Today, we’re launching Kafka 2.0, together with Cloudera Enterprise 5.5.2. While Kafka remains a young technology in the now 10-year-old Hadoop ecosystem, it has unequivocally reached the point of being enterprise-grade software, suitable for mission critical deployments. For me, Kafka reaching this milestone is validated by the huge demand we see from Fortune 1000s and other organizations wanting to put Kafka into production within weeks of our planned release, which brings the critical security and multi-tenancy features that we’d expect see in a version 2 release.
Kafka’s pedigree as the ‘consumer grade’ data collection infrastructure developed at LinkedIn (where it processed over 800 billion events per day), gave it a wide berth to be deployed by R&D groups and in IT pilot projects. But it’s the real-world deployments of Kafka by our production customers where the proverbial rubber meets the road; where delivering a message on time and to the right place can literally mean the difference between life and death. Whether it’s Cisco detecting fraud in WebEx, Cox Automotive monitoring critical IT infrastructure, or Cerner Health detecting dangerous blood infections and saving hundreds of lives in the process, Kafka continues to prove itself in data pipelines where continuous, reliable, low-latency data processing is a hard requirement.
In these sensitive contexts of brokering customer data from the network edge, between data centers, or from devices in the field, Kafka’s new abilities to protect data-in-motion with encryption and strong authentication become a critical need of our new enterprise customers, and eliminate the need early adopters had to develop bespoke security perimeters around Kafka. Kafka’s new multi-tenancy and high availability features, like client throttling, rolling restarts, and secure ZooKeeper integration, enable IT departments to deploy with confidence and let application development groups fire data at will into a single, shared infrastructure, monitored by Cloudera Manager. Finally, Kafka’s deepening integration with the rest of Cloudera Enterprise, including Apache Spark, Apache Flume, and Cloudera Navigator means that stream processing, log ingestion into HDFS, and Hadoop governance functions like auditing can all benefit from Kafka’s excellent performance and reliability guarantees immediately, with minimal or zero code.

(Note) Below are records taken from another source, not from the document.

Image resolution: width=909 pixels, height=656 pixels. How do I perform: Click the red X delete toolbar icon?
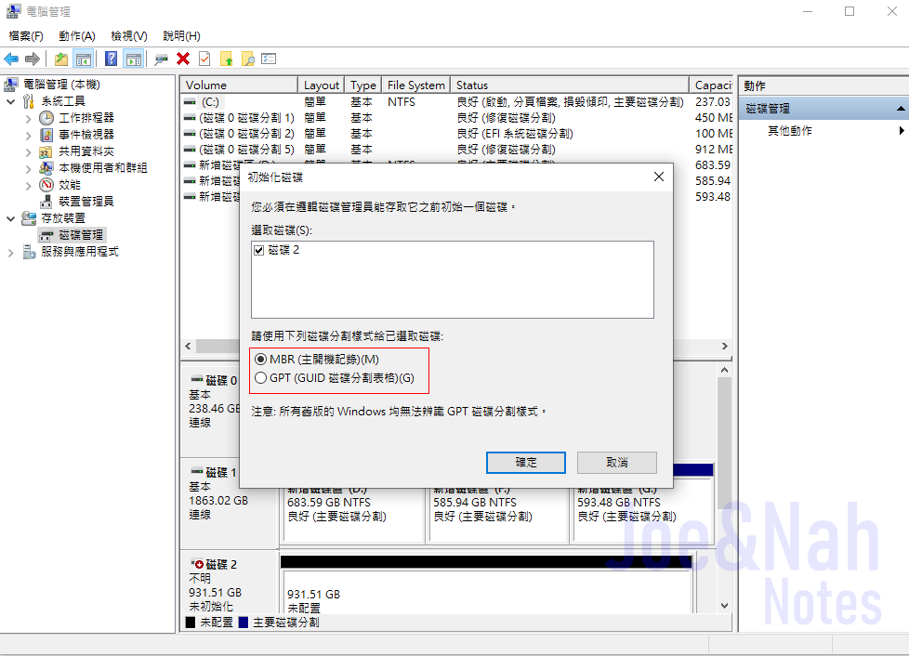[181, 58]
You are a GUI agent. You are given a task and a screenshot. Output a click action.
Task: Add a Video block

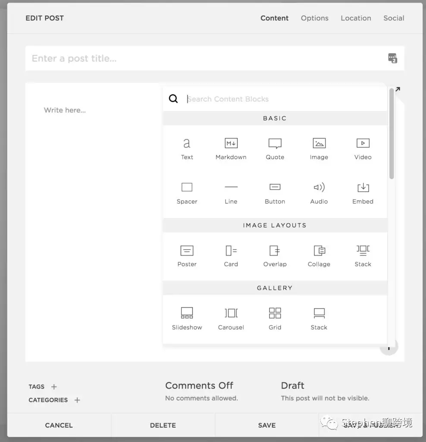362,147
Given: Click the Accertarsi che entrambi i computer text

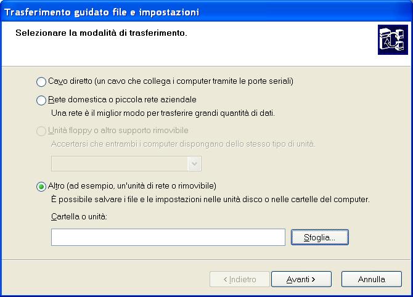Looking at the screenshot, I should click(x=182, y=144).
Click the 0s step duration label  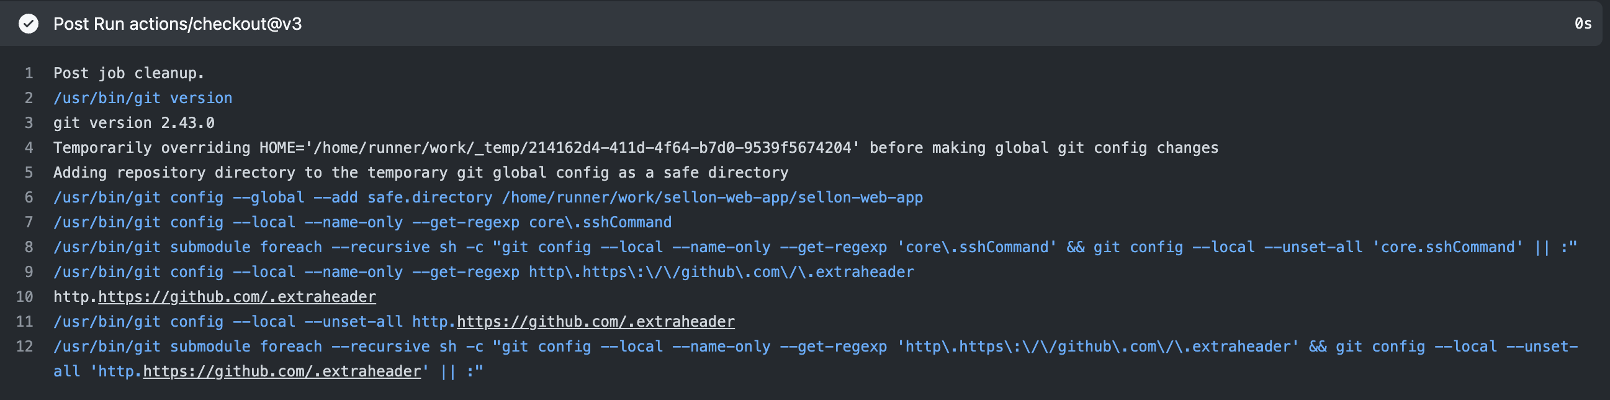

Kafka’s ubiquity within a certain class of Internet-of-Things and stream processing systems may soon give way to a broader role in replacing traditional message-oriented middleware as a general rule, and to becoming a given in standing up reliable Hadoop ingest pipelines. Time will tell to what degree Kafka becomes the backbone of the big data highway, but if the evolution of Hadoop is a guide, the leading consumer internet, telecommunications, healthcare, and gaming companies will soon show the rest of the IT world how to break down scale barriers, lower cost, and enable a new level of responsiveness with near-real-time big data applications that drive their business forward, one message at a time.